►
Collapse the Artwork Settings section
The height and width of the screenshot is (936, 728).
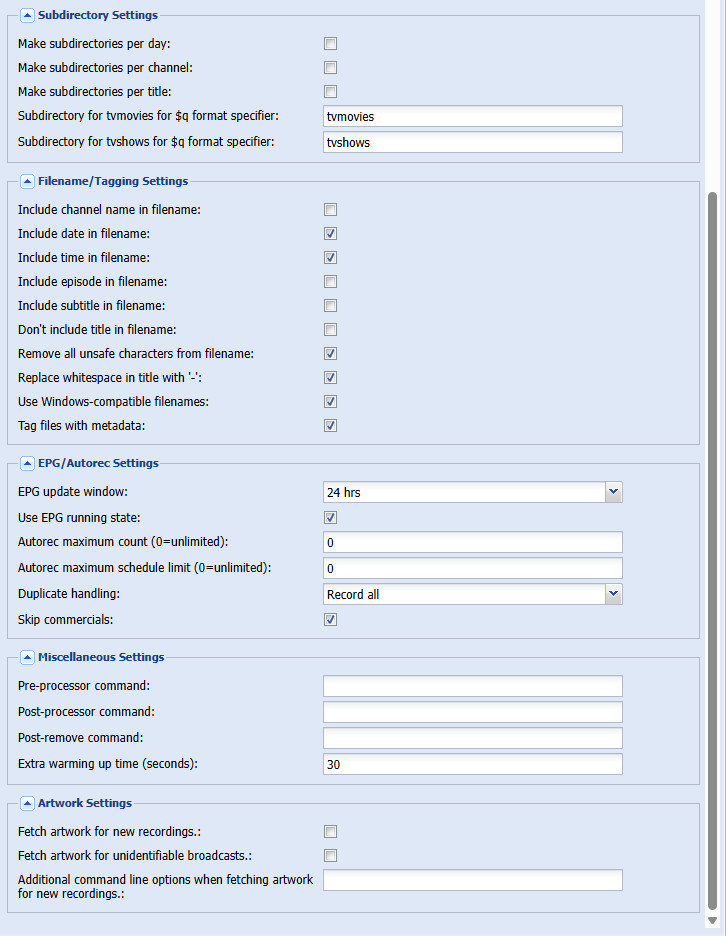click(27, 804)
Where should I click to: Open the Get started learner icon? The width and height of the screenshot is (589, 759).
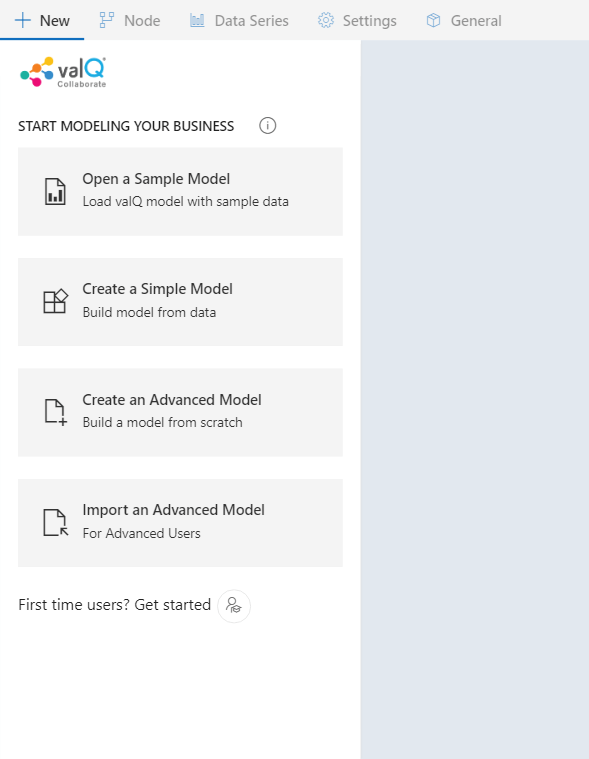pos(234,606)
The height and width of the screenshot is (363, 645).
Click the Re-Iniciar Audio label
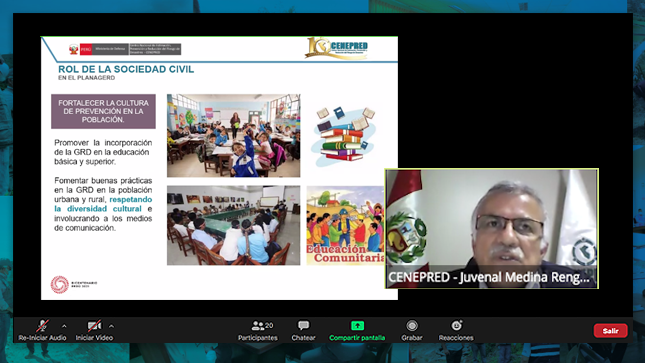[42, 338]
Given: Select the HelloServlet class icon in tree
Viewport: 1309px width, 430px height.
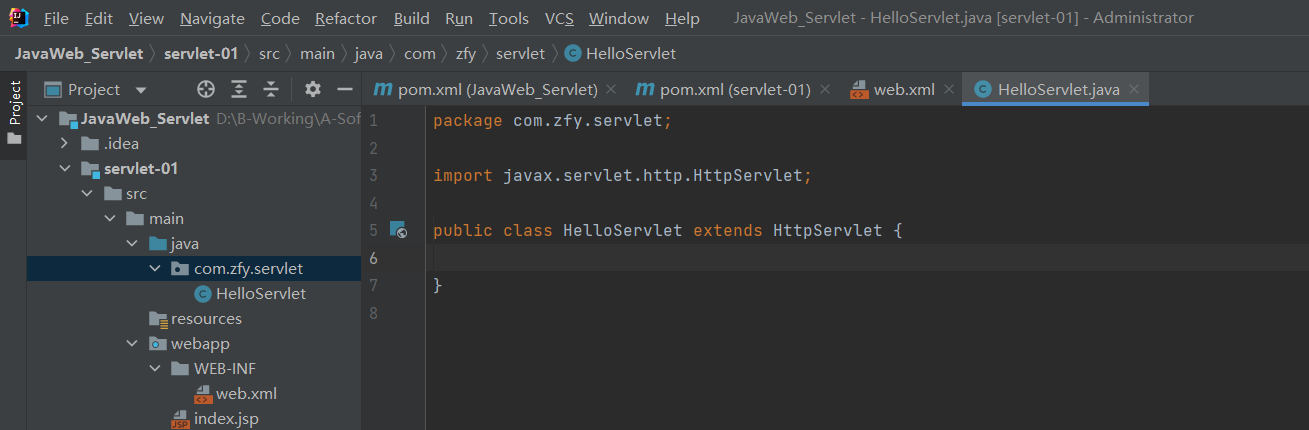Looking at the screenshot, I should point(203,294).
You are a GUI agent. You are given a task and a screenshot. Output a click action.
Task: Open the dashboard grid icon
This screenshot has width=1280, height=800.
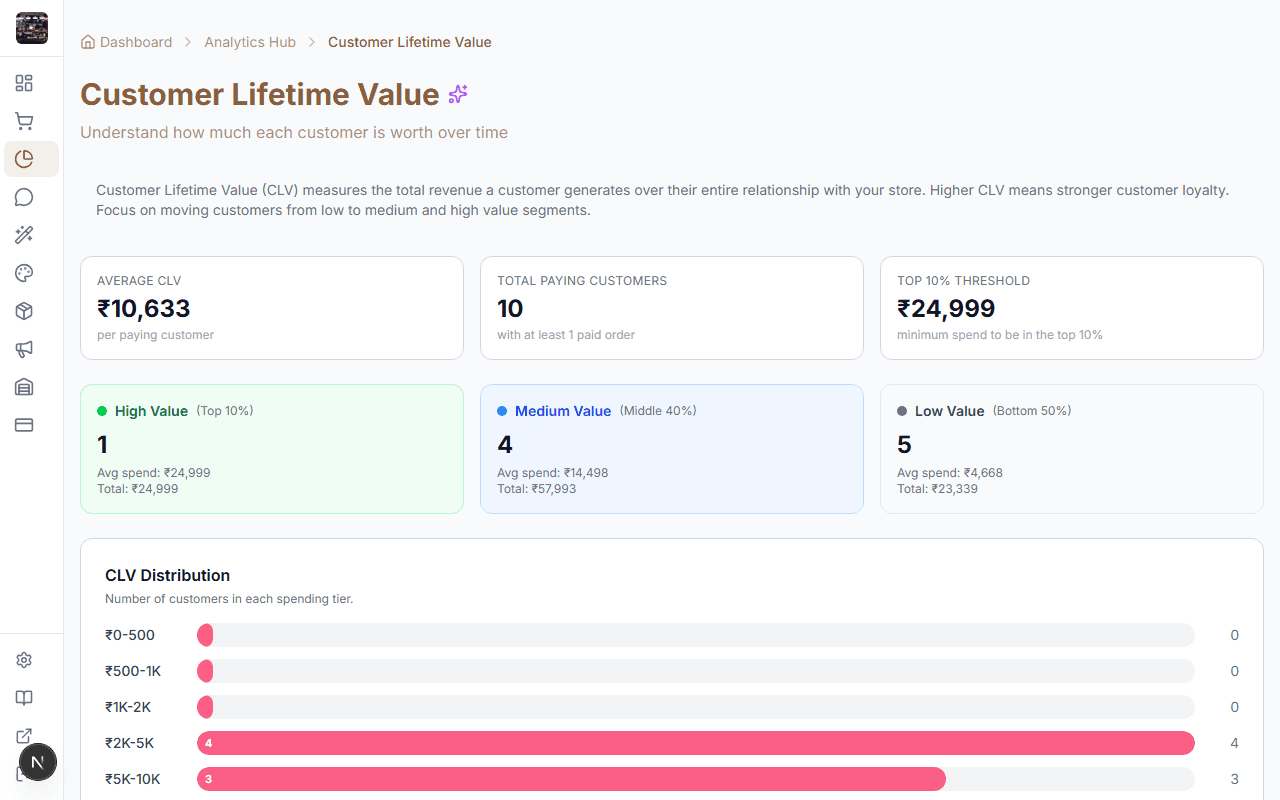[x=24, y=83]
◄
This task calls for the lines from the line holding "Click the Re-Iniciar Audio label" through the last line above, restated word for word with both ends included and the pictures dropped.

Click the Re-Iniciar Audio label
[42, 338]
Given: Select the HelloServlet class icon in tree
Viewport: 1309px width, 430px height.
Looking at the screenshot, I should point(203,294).
You are a GUI agent. You are given a task and a screenshot. Output a click action.
Task: Open the dashboard grid icon
This screenshot has width=1280, height=800.
[x=24, y=83]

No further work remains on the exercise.